【本の話をしよう】
現実ってなんて酷なのだろう。
そう思ったことはないでしょうか。
私は思います。近頃わりと毎日思っています。本当にどうして現実というのはひどいのか。つらい。苦しい。悲しい。腹立たしい。なんでこうなるんだ、どうして奪っていくんだ、責任者出てこい、おまえか責任者はと、神様の胸ぐらをつかんでゆさゆさしてやりたくなる、そんなことばかり。

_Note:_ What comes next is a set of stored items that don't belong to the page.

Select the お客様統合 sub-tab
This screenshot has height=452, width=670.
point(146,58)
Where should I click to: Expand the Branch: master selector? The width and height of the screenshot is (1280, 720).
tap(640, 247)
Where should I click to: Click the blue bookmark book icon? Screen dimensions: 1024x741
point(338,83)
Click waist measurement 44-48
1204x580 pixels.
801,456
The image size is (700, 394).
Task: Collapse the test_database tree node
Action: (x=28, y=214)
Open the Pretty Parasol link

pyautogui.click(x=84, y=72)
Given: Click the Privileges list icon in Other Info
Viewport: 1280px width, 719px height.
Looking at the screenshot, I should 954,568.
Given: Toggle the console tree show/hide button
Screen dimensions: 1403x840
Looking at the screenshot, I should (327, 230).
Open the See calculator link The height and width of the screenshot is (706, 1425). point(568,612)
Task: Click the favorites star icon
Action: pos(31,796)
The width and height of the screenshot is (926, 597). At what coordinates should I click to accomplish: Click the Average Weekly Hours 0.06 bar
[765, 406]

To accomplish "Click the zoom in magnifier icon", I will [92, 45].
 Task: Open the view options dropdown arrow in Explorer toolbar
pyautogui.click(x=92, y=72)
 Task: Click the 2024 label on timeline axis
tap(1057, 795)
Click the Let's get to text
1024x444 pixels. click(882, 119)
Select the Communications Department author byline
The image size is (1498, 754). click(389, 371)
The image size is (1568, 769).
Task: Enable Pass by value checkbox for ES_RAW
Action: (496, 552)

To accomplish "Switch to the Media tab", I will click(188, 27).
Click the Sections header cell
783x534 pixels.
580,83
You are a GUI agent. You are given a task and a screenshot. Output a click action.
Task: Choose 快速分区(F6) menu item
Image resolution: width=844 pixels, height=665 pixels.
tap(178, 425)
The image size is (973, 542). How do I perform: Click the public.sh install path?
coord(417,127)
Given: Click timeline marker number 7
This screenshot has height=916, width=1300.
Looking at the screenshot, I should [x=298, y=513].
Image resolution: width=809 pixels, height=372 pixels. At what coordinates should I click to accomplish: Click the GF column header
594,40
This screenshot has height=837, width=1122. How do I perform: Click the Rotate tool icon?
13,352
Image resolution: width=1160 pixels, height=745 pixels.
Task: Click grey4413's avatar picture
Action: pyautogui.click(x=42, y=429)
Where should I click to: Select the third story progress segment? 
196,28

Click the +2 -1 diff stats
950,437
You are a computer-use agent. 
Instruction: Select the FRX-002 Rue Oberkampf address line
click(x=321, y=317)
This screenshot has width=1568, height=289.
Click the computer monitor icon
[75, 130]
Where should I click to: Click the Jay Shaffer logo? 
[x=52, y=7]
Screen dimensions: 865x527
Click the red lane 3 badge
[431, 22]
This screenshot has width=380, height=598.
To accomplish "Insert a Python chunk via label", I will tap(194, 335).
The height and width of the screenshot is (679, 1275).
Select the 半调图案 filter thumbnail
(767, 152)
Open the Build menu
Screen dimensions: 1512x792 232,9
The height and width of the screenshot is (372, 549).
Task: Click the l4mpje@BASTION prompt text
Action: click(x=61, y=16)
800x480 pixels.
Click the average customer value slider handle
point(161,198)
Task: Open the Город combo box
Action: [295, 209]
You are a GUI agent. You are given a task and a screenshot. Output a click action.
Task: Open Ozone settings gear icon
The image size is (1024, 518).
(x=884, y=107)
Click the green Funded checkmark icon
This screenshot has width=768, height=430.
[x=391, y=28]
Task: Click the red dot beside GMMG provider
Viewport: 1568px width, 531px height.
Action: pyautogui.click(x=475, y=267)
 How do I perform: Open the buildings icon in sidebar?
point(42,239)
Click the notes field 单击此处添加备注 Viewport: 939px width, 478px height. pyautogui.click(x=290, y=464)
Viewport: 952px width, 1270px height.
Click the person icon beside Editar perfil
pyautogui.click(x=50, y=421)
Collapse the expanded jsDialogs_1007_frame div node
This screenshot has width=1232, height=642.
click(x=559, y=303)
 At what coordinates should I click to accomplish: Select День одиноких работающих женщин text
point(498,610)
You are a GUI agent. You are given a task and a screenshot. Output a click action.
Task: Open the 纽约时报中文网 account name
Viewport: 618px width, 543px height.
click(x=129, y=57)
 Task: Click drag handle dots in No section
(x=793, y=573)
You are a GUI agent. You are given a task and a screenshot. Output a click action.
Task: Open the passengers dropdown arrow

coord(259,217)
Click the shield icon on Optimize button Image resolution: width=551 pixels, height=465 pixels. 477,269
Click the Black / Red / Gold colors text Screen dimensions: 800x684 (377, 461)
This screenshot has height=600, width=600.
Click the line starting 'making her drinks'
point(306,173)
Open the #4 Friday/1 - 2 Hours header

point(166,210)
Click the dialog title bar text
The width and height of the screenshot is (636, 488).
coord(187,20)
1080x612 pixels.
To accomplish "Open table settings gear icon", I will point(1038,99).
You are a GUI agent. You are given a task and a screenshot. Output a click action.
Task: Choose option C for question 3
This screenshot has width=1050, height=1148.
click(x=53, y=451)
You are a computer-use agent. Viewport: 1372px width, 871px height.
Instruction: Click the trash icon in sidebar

この嫌な現実からトンズラできたら、どんなにいいだろう。
厭世的な気分で、グーグルに「死にたい」と検索ワードを入力してみたら、いきなりこころの健康相談統一ダイヤルの案内が出てきて、ちょっとびっくりしました。
しかし「現実世界とはなぜにこんなにつらいのか」と思う裏側には、「現実世界は自分自身に喜びをもたらすもののはず」という都合のよい願望が潜んでいるとも言えます。少しでも期待があるから失望もするわけです。「現実は自分に厳しいのが当たり前、つらく苦しいのがデフォルト」と割り切ってしまえば、あれもこれも嫌で悲しいことだらけの日常こそが、通常運転なのでしょう。